* Task to carry out *
In the records below, find every line that contains "will" and list it.
*** Opening of Information ***
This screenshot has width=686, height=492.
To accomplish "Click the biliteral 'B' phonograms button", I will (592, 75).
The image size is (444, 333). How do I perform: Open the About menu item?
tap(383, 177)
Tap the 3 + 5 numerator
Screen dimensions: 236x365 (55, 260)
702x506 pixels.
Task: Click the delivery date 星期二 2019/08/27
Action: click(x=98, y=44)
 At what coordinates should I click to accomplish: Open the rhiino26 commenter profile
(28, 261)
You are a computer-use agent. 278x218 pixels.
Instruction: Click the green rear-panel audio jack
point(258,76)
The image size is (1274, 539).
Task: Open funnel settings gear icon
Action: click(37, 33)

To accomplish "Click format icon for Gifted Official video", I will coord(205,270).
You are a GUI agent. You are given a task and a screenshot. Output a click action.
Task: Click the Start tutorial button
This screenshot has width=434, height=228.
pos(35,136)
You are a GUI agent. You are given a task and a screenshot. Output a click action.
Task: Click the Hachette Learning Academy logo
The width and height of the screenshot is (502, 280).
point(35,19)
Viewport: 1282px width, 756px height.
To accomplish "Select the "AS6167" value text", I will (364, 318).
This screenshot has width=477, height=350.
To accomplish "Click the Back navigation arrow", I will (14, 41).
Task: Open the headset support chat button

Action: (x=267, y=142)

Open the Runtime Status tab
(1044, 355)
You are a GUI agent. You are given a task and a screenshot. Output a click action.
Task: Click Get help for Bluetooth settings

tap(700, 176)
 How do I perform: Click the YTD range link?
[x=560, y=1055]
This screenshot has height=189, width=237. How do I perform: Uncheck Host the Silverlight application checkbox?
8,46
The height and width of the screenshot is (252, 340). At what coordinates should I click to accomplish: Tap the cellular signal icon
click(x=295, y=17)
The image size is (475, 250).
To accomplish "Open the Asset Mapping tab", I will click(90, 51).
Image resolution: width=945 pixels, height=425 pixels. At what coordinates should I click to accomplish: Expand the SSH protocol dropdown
*** Close of Information ***
* Result *
To accomplish "Click the biliteral 'B' phonograms button", I will (592, 75).
To accomplish "Click format icon for Gifted Official video", I will coord(205,270).
To accomplish "Select the "AS6167" value text", I will (364, 318).
To accomplish "Click the Back navigation arrow", I will (14, 41).
To accomplish "Open the Asset Mapping tab", I will click(90, 51).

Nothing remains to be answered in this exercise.